→ **Exercise instructions**:
Go through the entries and tally the lines containing the word "Agustus". Only the total is wanted.

→ **Exercise materials**:
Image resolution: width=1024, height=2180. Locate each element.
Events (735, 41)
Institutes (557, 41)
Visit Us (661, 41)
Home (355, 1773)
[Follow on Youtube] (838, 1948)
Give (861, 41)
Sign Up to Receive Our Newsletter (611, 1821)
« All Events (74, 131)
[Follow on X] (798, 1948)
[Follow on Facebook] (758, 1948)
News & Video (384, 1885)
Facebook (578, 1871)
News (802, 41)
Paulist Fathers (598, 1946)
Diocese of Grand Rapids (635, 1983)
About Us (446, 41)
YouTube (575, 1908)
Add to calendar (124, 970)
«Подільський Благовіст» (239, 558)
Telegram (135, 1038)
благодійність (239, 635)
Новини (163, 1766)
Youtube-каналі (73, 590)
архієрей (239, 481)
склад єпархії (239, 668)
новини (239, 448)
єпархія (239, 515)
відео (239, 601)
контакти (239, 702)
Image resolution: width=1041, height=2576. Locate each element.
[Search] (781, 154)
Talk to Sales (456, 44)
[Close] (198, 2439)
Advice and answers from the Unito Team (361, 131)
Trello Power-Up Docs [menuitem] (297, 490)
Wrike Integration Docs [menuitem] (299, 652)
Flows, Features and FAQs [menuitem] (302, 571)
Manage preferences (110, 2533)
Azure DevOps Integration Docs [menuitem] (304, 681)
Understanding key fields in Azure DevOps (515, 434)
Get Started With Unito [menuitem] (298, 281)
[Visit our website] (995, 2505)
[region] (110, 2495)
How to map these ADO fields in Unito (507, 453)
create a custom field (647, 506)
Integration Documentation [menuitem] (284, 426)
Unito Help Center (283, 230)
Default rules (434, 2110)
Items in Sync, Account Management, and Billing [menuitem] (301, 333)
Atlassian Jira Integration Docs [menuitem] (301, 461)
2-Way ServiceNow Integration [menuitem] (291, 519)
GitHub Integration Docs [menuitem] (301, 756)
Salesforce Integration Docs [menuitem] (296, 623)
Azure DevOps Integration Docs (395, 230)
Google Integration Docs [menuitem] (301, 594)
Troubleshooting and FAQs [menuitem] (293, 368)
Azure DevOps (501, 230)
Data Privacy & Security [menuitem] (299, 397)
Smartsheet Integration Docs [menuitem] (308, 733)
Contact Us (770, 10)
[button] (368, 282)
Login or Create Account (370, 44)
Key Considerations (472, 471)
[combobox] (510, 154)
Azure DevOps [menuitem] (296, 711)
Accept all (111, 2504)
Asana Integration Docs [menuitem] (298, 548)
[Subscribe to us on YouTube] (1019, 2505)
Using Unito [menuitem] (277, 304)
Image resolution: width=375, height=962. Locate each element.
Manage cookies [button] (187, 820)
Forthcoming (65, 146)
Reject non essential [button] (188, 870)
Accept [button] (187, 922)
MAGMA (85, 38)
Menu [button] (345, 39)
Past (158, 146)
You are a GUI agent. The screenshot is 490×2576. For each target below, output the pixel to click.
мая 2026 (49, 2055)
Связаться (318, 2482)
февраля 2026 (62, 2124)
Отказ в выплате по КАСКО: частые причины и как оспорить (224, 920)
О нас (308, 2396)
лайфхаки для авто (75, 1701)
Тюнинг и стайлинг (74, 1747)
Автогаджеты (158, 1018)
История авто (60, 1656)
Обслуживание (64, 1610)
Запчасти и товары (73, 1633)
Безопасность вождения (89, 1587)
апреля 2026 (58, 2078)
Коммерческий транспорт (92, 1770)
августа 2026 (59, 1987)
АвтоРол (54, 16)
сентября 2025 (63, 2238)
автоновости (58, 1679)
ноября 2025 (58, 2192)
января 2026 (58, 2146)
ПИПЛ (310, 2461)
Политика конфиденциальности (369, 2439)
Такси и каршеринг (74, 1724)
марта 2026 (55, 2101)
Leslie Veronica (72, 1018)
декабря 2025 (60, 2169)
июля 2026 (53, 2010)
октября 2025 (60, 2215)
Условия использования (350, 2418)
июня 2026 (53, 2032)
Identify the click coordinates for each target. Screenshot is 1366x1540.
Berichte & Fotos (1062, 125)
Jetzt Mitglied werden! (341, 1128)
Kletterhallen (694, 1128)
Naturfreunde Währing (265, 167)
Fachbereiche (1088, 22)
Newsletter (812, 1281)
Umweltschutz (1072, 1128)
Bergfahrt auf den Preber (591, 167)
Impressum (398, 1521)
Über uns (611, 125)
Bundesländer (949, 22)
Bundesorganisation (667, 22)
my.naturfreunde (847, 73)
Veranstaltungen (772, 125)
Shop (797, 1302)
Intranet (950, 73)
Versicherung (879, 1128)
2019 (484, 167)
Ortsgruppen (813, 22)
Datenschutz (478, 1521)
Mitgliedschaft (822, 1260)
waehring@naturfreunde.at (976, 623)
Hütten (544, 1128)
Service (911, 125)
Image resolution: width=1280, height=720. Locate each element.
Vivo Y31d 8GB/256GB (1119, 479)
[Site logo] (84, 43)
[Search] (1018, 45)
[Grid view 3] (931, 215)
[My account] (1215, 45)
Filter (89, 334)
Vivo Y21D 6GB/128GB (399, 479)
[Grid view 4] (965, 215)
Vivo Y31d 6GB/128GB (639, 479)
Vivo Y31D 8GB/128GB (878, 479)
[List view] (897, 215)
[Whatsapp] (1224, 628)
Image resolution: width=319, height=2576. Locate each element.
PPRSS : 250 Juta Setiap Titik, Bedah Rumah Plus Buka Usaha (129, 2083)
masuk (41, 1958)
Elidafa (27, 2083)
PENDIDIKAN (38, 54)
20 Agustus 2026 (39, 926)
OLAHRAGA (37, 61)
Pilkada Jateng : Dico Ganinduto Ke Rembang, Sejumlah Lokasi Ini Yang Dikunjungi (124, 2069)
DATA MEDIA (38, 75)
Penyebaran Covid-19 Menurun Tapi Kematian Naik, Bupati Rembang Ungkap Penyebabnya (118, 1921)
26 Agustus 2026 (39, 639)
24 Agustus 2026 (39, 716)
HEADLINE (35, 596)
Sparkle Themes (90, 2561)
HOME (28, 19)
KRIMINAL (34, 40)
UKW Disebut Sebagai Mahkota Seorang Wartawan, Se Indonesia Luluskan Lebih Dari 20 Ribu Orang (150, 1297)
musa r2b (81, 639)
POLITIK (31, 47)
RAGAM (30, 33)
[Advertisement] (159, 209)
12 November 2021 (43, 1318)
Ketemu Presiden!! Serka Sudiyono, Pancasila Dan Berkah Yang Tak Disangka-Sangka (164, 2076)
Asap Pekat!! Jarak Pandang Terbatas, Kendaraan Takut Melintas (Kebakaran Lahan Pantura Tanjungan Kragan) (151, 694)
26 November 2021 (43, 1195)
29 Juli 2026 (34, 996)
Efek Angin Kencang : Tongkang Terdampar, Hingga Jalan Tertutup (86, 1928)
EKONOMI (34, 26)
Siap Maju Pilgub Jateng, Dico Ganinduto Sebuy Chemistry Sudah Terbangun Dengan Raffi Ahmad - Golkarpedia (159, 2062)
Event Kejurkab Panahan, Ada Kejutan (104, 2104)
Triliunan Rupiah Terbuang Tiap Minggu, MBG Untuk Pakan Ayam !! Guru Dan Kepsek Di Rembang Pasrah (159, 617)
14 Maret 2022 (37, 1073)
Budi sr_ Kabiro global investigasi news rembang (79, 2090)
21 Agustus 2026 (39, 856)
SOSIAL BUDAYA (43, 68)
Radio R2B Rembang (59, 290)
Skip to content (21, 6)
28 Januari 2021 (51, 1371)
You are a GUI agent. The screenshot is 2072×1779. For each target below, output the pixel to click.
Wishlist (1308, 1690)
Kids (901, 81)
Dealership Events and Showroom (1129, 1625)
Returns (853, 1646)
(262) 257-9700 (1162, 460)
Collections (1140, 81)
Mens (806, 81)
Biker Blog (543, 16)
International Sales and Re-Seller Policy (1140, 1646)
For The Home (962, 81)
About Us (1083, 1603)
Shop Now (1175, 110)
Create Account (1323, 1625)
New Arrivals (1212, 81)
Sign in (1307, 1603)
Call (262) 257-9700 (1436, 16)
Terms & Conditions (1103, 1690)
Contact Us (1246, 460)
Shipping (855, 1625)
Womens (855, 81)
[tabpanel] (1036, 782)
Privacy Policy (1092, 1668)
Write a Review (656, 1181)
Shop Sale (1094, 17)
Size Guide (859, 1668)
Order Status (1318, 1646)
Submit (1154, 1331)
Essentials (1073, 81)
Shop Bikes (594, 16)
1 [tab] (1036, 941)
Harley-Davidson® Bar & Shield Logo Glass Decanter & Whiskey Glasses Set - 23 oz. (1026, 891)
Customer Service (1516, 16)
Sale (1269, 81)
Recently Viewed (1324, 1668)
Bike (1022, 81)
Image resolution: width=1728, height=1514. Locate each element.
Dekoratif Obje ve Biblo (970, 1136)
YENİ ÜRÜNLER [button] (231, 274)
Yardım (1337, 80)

→ **Finished exercise**:
4